In satisfying the second requirement — prejudice — the petitioner must demonstrate a "reasonable probability" that the result of the trial would have been different but for counsel's mistakes. Strickland, 466 U.S. at 694, 104 S.Ct. 2052. A "reasonable probability" is a probability "sufficient to undermine confidence in the outcome," id., but something less than a showing that the outcome more likely than not would have been different, id. at 693, 104 S.Ct. 2052. While the claimant need not conclusively demonstrate his "actual innocence," compare Schlup v. Delo, 513 U.S. 298, 327, 115 S.Ct. 851, 130 L.Ed.2d 808 (1995) (requiring petitioner to establish more likely than not that no reasonable juror would have convicted him), with Strickland, 466 U.S. at 693, 104 S.Ct. 2052 ("we believe that a defendant need not show that counsel's deficient conduct more likely than not altered the outcome in the case"), the focus should be on whether the result of the trial was "fundamentally unfair or unreliable," Lockhart v. Fretwell, 506 U.S. 364, 369, 113 S.Ct. 838, 122 L.Ed.2d 180 (1993).

1.

Tinsley initially claims that Hellings provided ineffective assistance during the voir dire, pointing to what the Kentucky Court of Appeals described as Hellings'"unusual" strategy, JA 167, of allowing potential jurors to volunteer to be removed with seven of the defense's nine peremptory challenges. But "unusual" or not, this strategy came at the end, not the beginning, of considerable other information gathering about the jury pool, came after considerable consultation with his client about the jury pool and, placed in the context of the rest of the voir dire, was not merely an invitation for volunteers to leave the jury but an inquiry about whether prospective jurors could be fair in deciding Tinsley's case. Under these circumstances, ineffective assistance of counsel did not occur.

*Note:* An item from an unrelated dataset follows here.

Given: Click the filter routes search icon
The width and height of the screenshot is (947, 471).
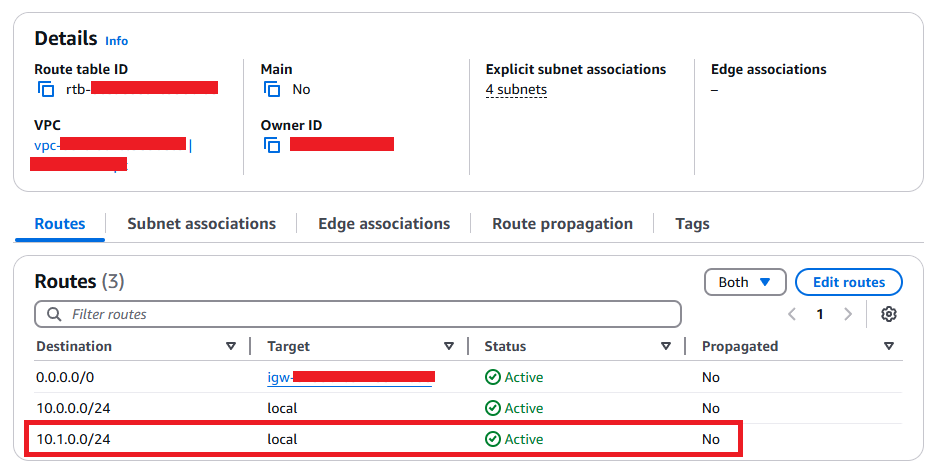Looking at the screenshot, I should (53, 314).
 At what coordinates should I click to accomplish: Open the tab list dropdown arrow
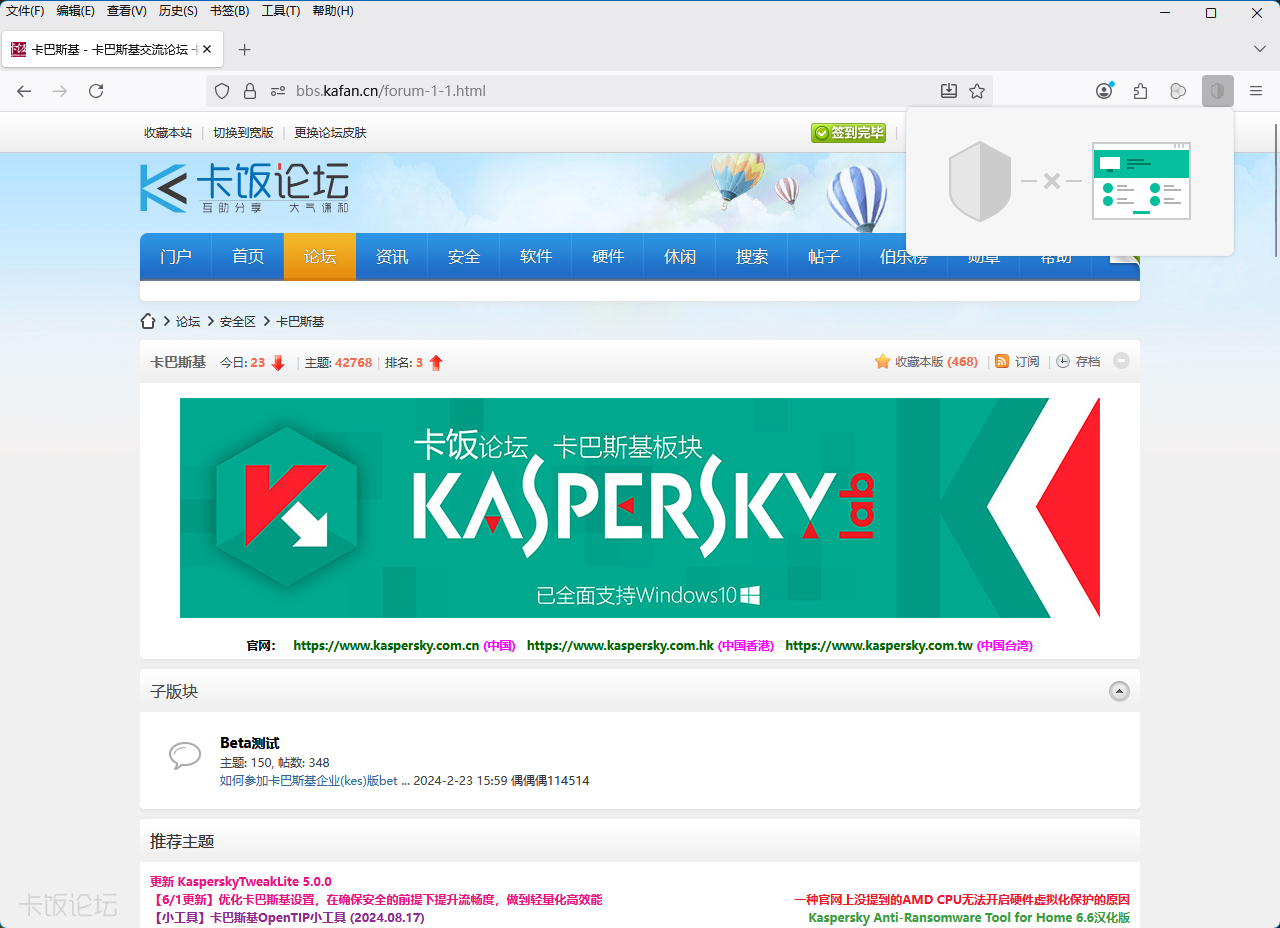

First, Tinsley and Hellings were not starting from a clean slate; they had already picked one jury from the same community before. In view of the mistrial that was declared three days into the first trial, Tinsley and Hellings had already had an opportunity to share considerable information about the prospective juror pool, and notably Tinsley has registered no complaints that his counsel took an overly casual approach to voir dire when they picked their first jury. Indeed, as he points out in his double...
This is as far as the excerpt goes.